The Shock Wave as a Nonequilibrium Transport Process

Abstract

Shock-wave propagation involves mass, momentum, and energy transport in a medium. The state of a medium is determined by the exchange processes with surroundings through the interphase boundaries and the transport processes occurring within it. The transport processes in a medium are characterized by their rates, intensity, and the initial state of the medium. There a problem arises: how does one determine the state of the medium under given loading conditions? Following Maxwell, the medium state can be determined only with respect to the applied loading conditions. Under a short-time loading a medium demonstrates its solid properties and, when subject to a long-time force, the same medium behaves more as a liquid. There have been many attempts to describe plastic properties of deformed solids by methods similar to those used for hydrodynamic flow. Classical hydrodynamics, however, is valid only for fluids near thermodynamic equilibrium. From the point of view of nonequilibrium statistical mechanics, the deviation of the state of the system from thermodynamic equilibrium is closely connected with the correlation concept. A solid body subject to a very low velocity impact moves without deformation owing to the rigid correlation among the particles of the medium. All particles are linked together and their typical correlation length corresponds to the size of the body.
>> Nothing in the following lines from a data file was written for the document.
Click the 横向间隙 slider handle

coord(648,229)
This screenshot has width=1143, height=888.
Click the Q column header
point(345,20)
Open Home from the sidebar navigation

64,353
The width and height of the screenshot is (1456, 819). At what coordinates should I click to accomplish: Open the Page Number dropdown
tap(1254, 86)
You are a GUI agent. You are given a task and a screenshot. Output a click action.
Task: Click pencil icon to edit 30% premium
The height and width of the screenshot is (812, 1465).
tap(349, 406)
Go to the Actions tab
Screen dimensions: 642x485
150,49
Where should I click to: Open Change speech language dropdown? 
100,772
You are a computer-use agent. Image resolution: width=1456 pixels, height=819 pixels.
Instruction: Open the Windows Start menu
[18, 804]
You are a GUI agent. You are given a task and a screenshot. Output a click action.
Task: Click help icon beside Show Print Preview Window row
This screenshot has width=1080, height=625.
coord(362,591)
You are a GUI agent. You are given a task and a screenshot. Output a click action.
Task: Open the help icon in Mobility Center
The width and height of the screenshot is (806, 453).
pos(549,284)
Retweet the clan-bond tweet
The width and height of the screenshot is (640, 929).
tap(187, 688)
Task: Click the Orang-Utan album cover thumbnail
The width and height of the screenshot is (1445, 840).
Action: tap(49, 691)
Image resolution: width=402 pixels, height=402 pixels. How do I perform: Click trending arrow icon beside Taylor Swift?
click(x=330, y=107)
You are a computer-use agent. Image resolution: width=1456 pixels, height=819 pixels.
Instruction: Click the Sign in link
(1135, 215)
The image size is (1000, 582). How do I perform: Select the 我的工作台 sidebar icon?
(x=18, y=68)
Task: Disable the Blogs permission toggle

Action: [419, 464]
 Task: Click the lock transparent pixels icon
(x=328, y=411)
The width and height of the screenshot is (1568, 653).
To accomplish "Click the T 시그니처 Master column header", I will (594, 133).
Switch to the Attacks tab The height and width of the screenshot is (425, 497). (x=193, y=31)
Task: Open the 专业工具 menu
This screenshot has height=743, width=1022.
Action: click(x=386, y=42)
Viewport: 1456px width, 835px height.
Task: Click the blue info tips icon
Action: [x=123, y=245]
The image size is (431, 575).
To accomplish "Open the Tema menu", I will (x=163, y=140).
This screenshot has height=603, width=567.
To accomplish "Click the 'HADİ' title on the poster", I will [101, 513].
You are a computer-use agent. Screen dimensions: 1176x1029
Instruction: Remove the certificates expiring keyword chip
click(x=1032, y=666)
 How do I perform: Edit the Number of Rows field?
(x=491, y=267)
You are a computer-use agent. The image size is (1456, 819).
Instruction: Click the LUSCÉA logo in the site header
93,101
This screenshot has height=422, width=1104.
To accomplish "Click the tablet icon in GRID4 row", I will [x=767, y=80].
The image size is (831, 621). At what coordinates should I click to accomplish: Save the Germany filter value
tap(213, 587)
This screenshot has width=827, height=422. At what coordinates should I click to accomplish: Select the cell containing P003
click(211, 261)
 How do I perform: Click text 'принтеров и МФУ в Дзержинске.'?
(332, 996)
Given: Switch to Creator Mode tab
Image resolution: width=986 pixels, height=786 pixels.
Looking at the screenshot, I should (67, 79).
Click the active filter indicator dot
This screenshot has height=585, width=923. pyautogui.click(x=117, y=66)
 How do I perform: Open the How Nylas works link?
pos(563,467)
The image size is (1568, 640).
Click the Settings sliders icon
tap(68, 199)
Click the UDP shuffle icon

In this case, we have mechanical transport only at the macroscopic scale. If we have a fluid in thennodynamic equilibrium, and if the applied loading isn’t highrate and intense, its behavior is that of an ideal fluid without relaxation. All particles are moving chaotically without any correlation. The typical correlation length is zero. More intense loading produces nonequilibrium transport characterized by finite space-time correlation scales. In all intermediate cases, we have a finite correlation length within which collective motion of particles of the medium occurs. This means that the medium does not behave as a simple fluid when subjected to load. Rather than being a structure less continuum, it is a medium having a complicated internal structure.